In countries of Europe and North America, many local governments sell hunting licenses and use the income for conservation and to propagate life. This provides hunters with their prey yet insures that there-can be perpetual use.
More than just a meal:
In other words, if people could really successfully raise rhinos so that there would be no fear of annihilation, and perhaps they might even flourish, then don't even mention using them for medicinal purposes--you could even go right ahead and slaughter them without anymore thought than people today give to chickens or ducks they will eat. The situation for sharks' fins or swallows' nests is the same. In fact, some of the fins on the market today have been raised in captivity, so a complete ban on their use wouldn't make much sense.
As for tiger penis or tiger bone, because creatures of the cat family have the ability to propagate quickly, the numbers of big cats in many zoos --given conditions where they eat their fill, get enough sleep, and have little to do--is growing rapidly. Many zoos simply will no longer accept gifts of large cats from outsiders. Indeed, even bears can be subject to "humanitarian" sterilization or castration because they are overly pampered and are reproducing too quickly.

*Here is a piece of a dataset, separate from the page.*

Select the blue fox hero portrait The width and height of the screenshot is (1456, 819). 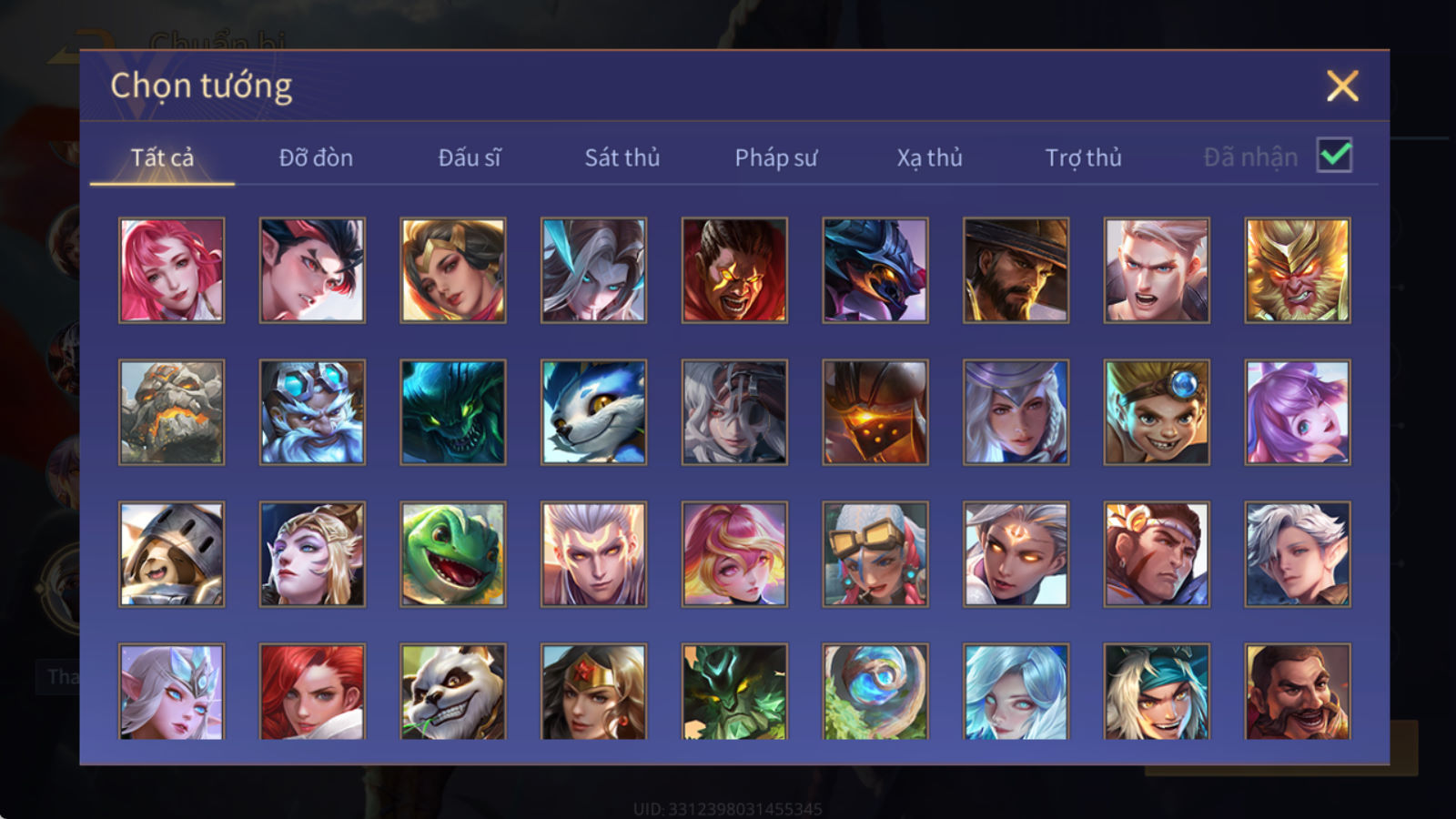[593, 412]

So some scholars suggest that if people in Taiwan, who are already over-nourished, still have the desire to consume tiger penis, drink tiger bone wine, eat bear paw, or turn bear gall into medicine, then this could help zoos resolve their problem.

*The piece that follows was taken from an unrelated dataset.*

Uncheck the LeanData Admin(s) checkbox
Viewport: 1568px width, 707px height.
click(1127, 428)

But if people continue to eat and drink avariciously, and on the other hand do nothing to maintain the animal populations, then--not to mention the humanitarian considerations--in the end there really will be nothing left to eat but chickens, ducks, pigs, and cows. It would then be next to impossible to try something a little different for variety's sake. Even then, is the relationship between people and animals limited to eating?
Who should play god?
After having moved from living with nature to exploiting nature to developing it to the point of destroying it, people now want to go back to square one. But the alteration of the environment means that a "utilization and propagation" method must be quite different than in the past.
In the past, when mankind had to adapt itself to nature, there was an inclination to so-called sustainable use. People lived with simple rules like "don't hunt fawns," or "don't catch small fry." But today, it has become a case of mouthing ideals which fail to convince the mass of people. So sustainable management can often only be implemented in limited areas with human intervention and techniques.
There is an example of this from abroad. Because there was management of wild deer in order to insure supplies for hunting, the result was that the number of deer exploded, threatening the existence of other creatures.
Today many people are determining the value of animals on the scale of human values, so that animals have already become things subject to the will of humans. One day, although there will perhaps be little fear of the extermination of the wild animals around us, all will have become essentially pets, experimental animals, or livestock, or other wise will only be able to live in "reservations" marked out by humans, which is something that ecologists most wish to avoid.
Sustainable management and use are perhaps the methods for coexistence with animals that are at the moment most accessible to and most appropriate for people. But do people really only want to maintain the existence of, as Lao Tse called them," the ten thousand things," only for our own use?